Well, the like to like will be a little challenging, but I think we're gonna get a lot of information out of this 1B in AD. First of all, it's only severe patients. It's 9 active and 3 placebo, and we wanna make sure, you know, in a severe population, that placebo response is not gonna be very high. It's 5 doses weekly, which matches up with our healthy volunteer study, and so we'll be able to get a good population PK around whether the drug acts in a pharmacokinetic way in an AD population as it does healthies. See the same long half-life to 26 days in a disease population. But really, this target engagement that we saw in healthies, we're looking to see that again in the AD population, as well as looking at response.

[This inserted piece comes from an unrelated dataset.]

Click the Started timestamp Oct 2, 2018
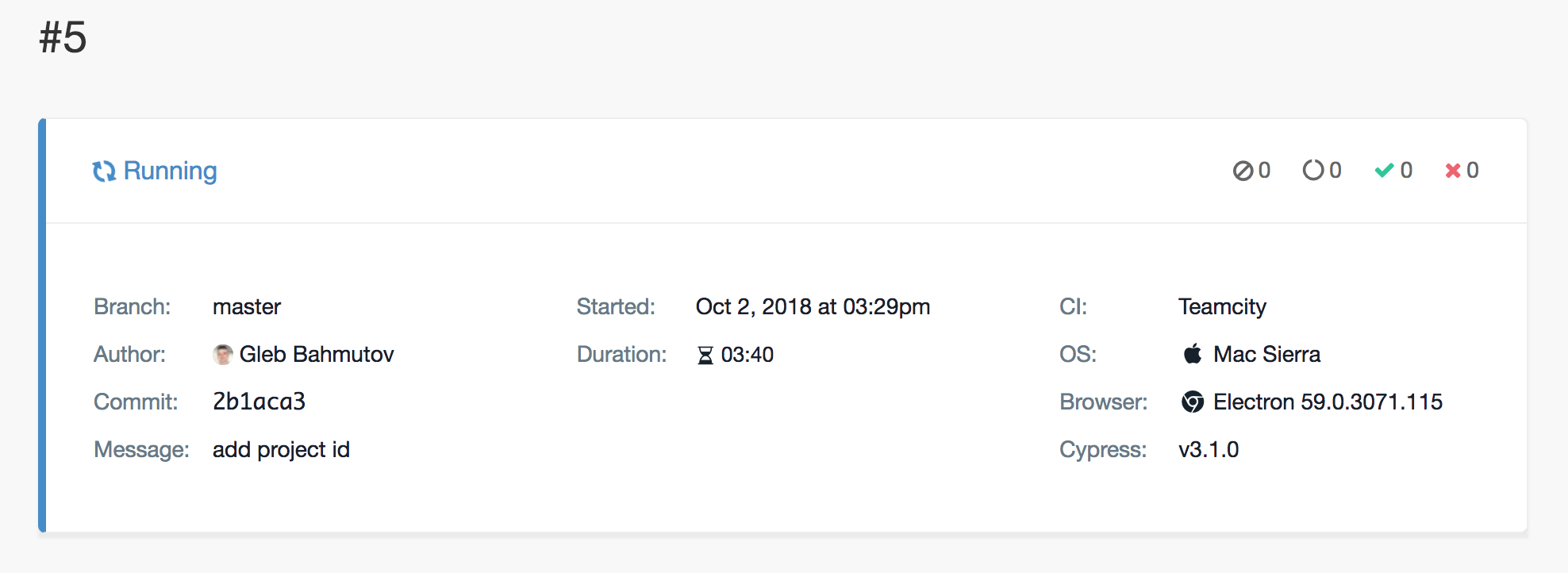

We'll be looking at EASI score, and with 5 doses, we should be able to see an EASI-50 response within that 28-day window after the last dose. So that'll give us a lot of confidence that this drug is working as we thought, and of course, we'll have the target engagement on both sides, TSLP and IL-4R, that we'll be able to also see in a disease. So that's for the AD, and then with the asthma population, it's more moderate, and we're looking at a high T2, so we're looking at FeNO greater than 35 and EOS greater than 150. And ultimately, it's just a single dose study.

Speaker 3

... and we really want to just see the activity in, and again, in an asthmatic population with FEV1 and FeNO reduction.

Speaker 2

Okay, got it. I mean, just to, as a recollection, that sounds very similar to the sort of FeNO threshold that other asthma studies have been sort of looked at in, you know-

Speaker 3

Mm-hmm

Speaker 2

... with a sort of even 50, kind of being the threshold or above that we've seen in some studies.

Speaker 3

Yep.

Speaker 2

Okay.

Speaker 3

We'll match up closely to that, I'm sure.

Speaker 2

Got it, great. So let's shift gears to the overall JAK franchise and the ITK franchise. Or I should say, the ITK franchise, because it's an ITK/JAK in ATI-2138. You know, in terms of the challenges in developing, you know, more selective ITKs, can you just remind us what the challenges have been there, as well as, you know, what's really needed to be overcome, over time, you know, in terms of your own study characteristics?

Speaker 4

Yeah, happy to take that question. Yeah, so ITK has been a, a very attractive target for industry for many, many years, but also has been a quite elusive target. What many companies have tried over the past 20 years was developing reversible ATP-competitive inhibitors for ITK, and indeed, it turned out to be a very tough target for that approach. So there, there were little, there was little success, that the compounds just didn't have the potency that was required, and also other drug-like properties in order to take them forward into clinical development. And I, I think we have really, with our specialty expertise in targeting the cysteine in the kinase pocket, and ITK is one of the cysteines, so you can target the cysteine with covalent inhibitors, and that's really our specialty.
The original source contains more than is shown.